INSTRUCTIONS TO FOLLOW: Could you retype the entries exactly as they are?

SUPPLIED MATERIAL:
..............................

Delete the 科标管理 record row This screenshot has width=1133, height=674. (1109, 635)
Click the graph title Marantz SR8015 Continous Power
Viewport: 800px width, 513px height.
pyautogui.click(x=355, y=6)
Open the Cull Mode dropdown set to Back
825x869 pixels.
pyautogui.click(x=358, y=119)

..............................

TASK RESULT:
Delete the 科标管理 record row This screenshot has width=1133, height=674. (1109, 635)
Click the graph title Marantz SR8015 Continous Power
Viewport: 800px width, 513px height.
pyautogui.click(x=355, y=6)
Open the Cull Mode dropdown set to Back
825x869 pixels.
pyautogui.click(x=358, y=119)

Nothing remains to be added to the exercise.